3 minute read

Catechism: Give Us This Day Our Daily Bread

By Rev. William M. Cwirla

The Lord’s Prayer The Fourth Petition

Advertisement

Give us this day our daily bread What does this mean? God certainly gives daily bread to everyone without our prayers, even to all evil people, but we pray in this petition that God would lead us to realize this and to receive our daily bread with thanksgiving.

From Luther’s Small Catechism © 1986 Concordia Publishing House. Used with permission. All rights reserved. www.cph.org

Let’s talk bread. Bread is the most basic of foods. The “staff of life.” In Jesus’ day a couple of little loaves of bread and a few dried fish carried you through the day.

Ponder that humble loaf of bread. It starts as seed sown in the soil. The farmer harvests the seed. The miller grinds it. The baker bakes it. The trucker ships it over roads from bakery to grocery store. The grocer sells it, and you buy it with money earned from your labors—unless you bake your own bread, but the point is still the same. There are lots of people involved, and lots of work, too. Bread is hard work.

Everything has to fall in place. Good weather, decent roads, sound economy. When things fail, bread becomes scarce and bread lines form. Luther was right. “Bread” embraces everything we need to support this body and life, right down to good neighbors. So when we pray, “Our Father in heaven...Give us this day our daily bread,” we are praying for everything we need to support body and life.
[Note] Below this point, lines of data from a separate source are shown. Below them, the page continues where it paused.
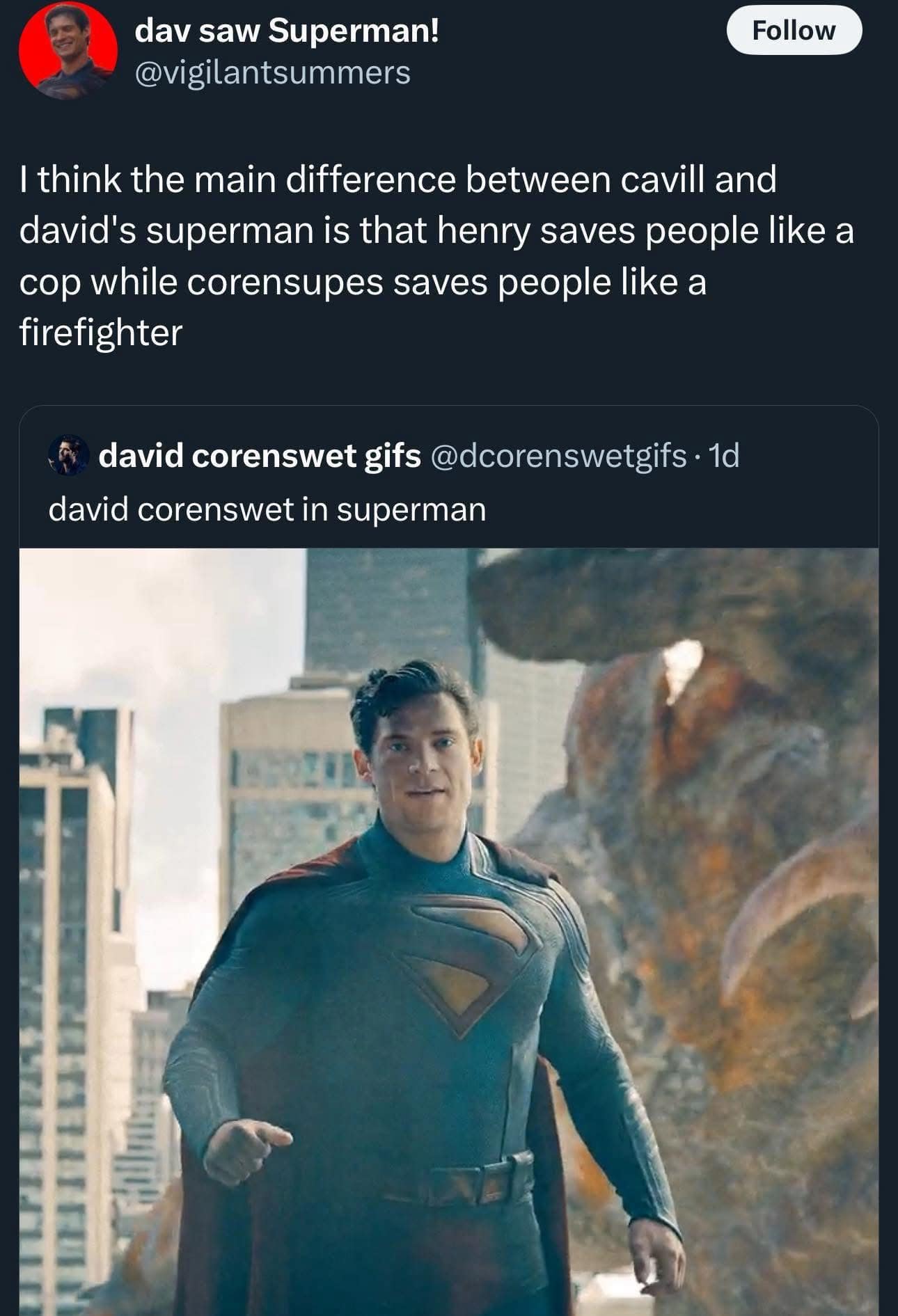898x1316 pixels.
Task: Click the Follow button
Action: (x=794, y=31)
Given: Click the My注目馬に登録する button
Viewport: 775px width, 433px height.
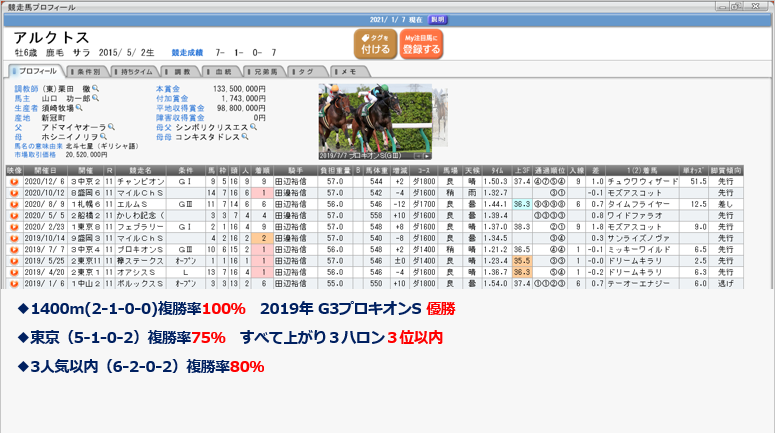Looking at the screenshot, I should click(x=421, y=44).
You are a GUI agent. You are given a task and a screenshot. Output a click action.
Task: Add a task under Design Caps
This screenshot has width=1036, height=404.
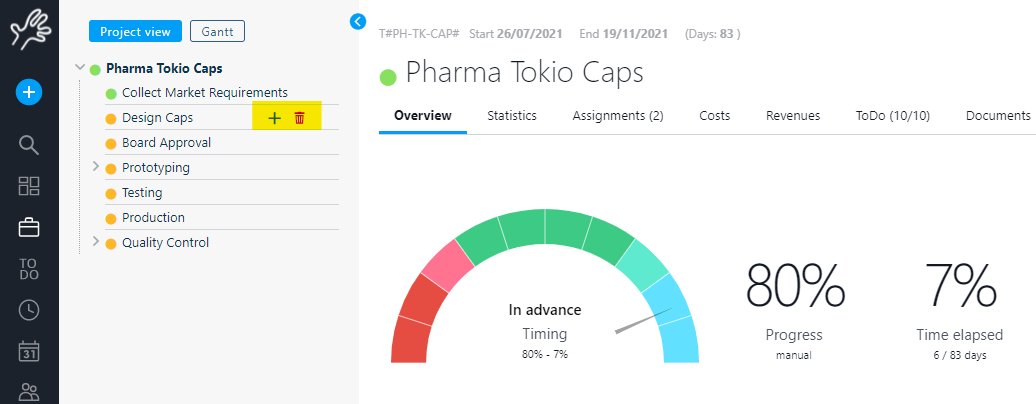(275, 119)
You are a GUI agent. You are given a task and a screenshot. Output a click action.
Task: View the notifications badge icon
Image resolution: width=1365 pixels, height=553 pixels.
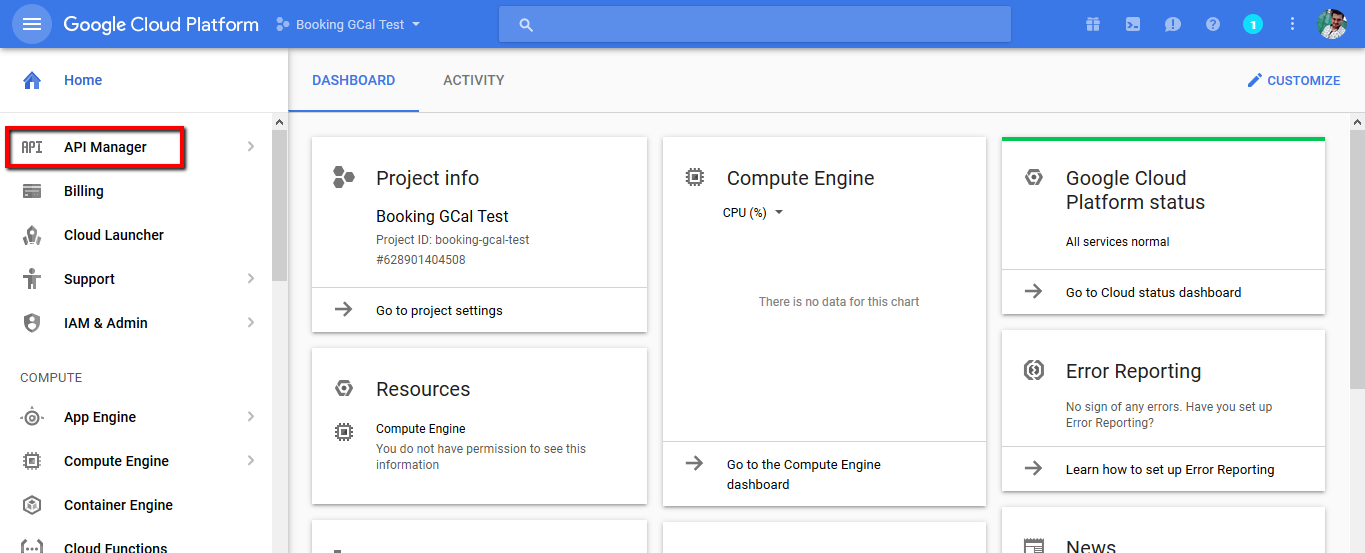[1253, 24]
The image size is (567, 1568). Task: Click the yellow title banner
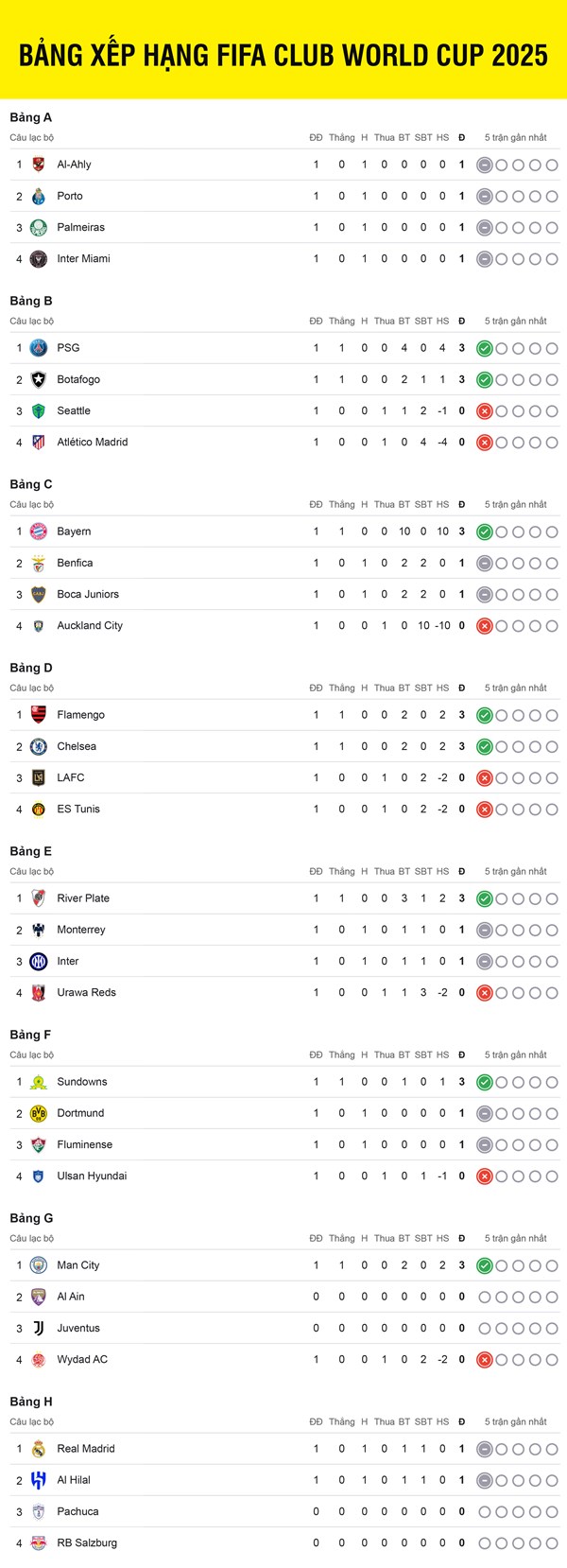point(284,49)
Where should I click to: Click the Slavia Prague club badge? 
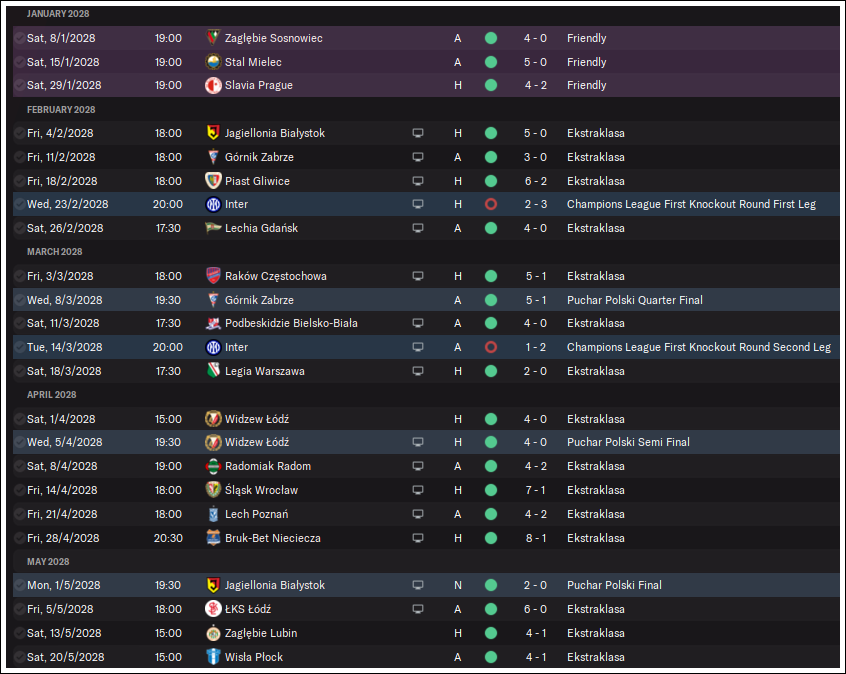[x=214, y=85]
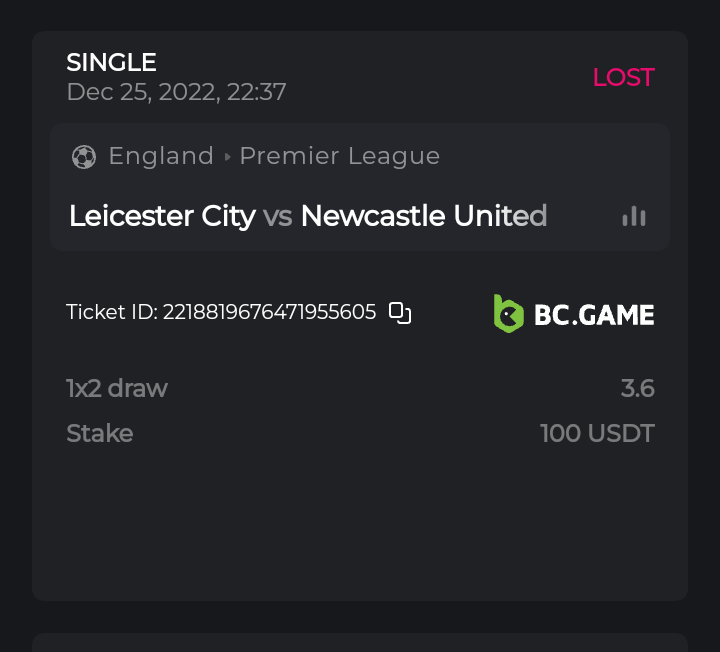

We pray not only for ourselves but for others, too. The Our Father is never prayed in isolation. Give us this day our daily bread. We’re in this together. Bread is community food. God doesn’t give out bread on an equal basis. He gives some more, some less. Those who have an abundance get to share with those who are lacking. The poor are a picture of the poverty of our faith; the generous wealthy a picture of our lavishly good Father in heaven.

In the Bible, bread goes back to Genesis 3. Bread is post-Fall food. Before the Fall into sin, fruits and nuts were the diet. They involved no work; nothing died. Embryonic life. Just pluck, pick and eat. But after the Fall, food became work:cultivated plants and weeds and unyielding soil, grain and baking and sweat. “By the sweat of your brow you will eat your bread until you die.”

In the wilderness, the Israelites gathered bread from heaven. Manna. The name is a question: “What is it?” They’d never seen anything like it. Bread you didn’t work for. Free bread. Bread that came down from heaven each day. Daily bread in the wilderness.

Jesus multiplied bread miraculously. Five little loaves fed five thousand hungry men, along with their women and children. The people wanted to make Jesus king, and who could blame them? Bread in abundance and plenty of leftovers. Food for nothing. The end of world hunger.

Give us this day our daily bread. God gives daily bread without our prayers, even to the wicked and unbelieving, just as He causes the rain and the sunshine to fall on the good and the evil alike. So then, why bother to pray? Why pray for daily bread when you have to bake it or pay someone else to bake it for you?

Prayer isn’t chiefly about getting stuff from God, even when we pray “give us.” It’s about keeping things in order—the Giver and the gift. In praying “Give us this day our daily bread” we are acknowledging the Father as the Source and Giver of our bread and all that the word “bread” entails—good weather, a plentiful harvest, a sound economy, peace, good neighbors, decent roads, the farmer, the miller, the baker. The Father is the Source and Giver of all these things, without any merit or worthiness on our part. He is the Giver and we are on the receiving end of His gifts. That’s why we pray, “Give us this day our daily bread” over the bread we for which we worked.

Jesus said, “I am the Bread of Life, living Bread come down from heaven.” Eat of this bread, and you will live forever. Ordinary bread we eat to our death. Even the manna in the wilderness, the bread from heaven, could not save the Israelites from death. “And the bread that I give for the life of the world is my flesh” (John 6). Jesus gives His Body for bread in His Supper. He takes ordinary, earthly bread and makes it something extraordinary and heavenly: His Body given into death for your life. Eat this Bread and you will live forever.

Give us this day our daily bread. On Your table and on ours. And for this daily bread, we give You thanks and praise, O Father in Heaven.